Alabama peaches in some uncertainty for 2023
By Cole Sikes
AUBURN UNIVERSITY, Ala. – Alabama peach growers are currently evaluating the state of their fruit crop for 2023. Seasonal temperatures play a large role in providing quantity and quality of peaches through chilling hours. An Alabama Cooperative Extension System commercial horticulture professor said chilling hours are not sufficient for optimum peach production at this point—leaving the fruit crop in some uncertainty this year.
Reason for Deficiency
Peach trees contain important tools for production called growth regulators. During the tree’s dormancy, these regulators increase with each hour it receives at optimum temperatures–providing a more favorable opportunity for peaches to grow from buds.
“Central Alabama is deficient in chilling this year,” said Edgar Vinson, an Alabama Extension commercial horticulture assistant professor.
Vinson said in order for peach trees to break dormancy and produce large quantities of quality fruit, a number of chilling hours at or below 45 degrees F must be naturally applied during the cool months.
“As of Feb. 15, chill accumulation in central Alabama was approximately 772 chill hours–well below the preferred minimum of 850,” Vinson said. “We are even further below the 982 chill hours on this day last year.”
What does this mean for Alabama peaches in 2023?
Since this year’s winter did not provide sufficient chilling hours for peaches, there is a chance that 2023’s harvest could see residual effects.

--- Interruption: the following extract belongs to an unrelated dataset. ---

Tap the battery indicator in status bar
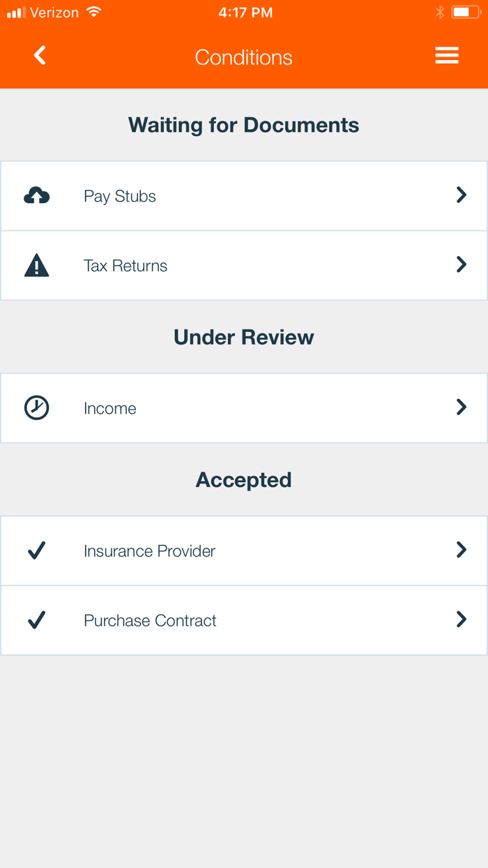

“Peach farmers in central Alabama will likely see a longer bloom period and a smaller-than-usual crop at each harvest for peach varieties with moderate or high chill requirements,” Vinson said.
However, there is no need to panic for peach lovers in Alabama. Local vendors should still have enough tasty fruit to go around as long as Mother Nature complies.
“Alabama peach farmers are in a position to have a good harvest as long the weather does not get too cold after tree buds begin to break,” Vinson said.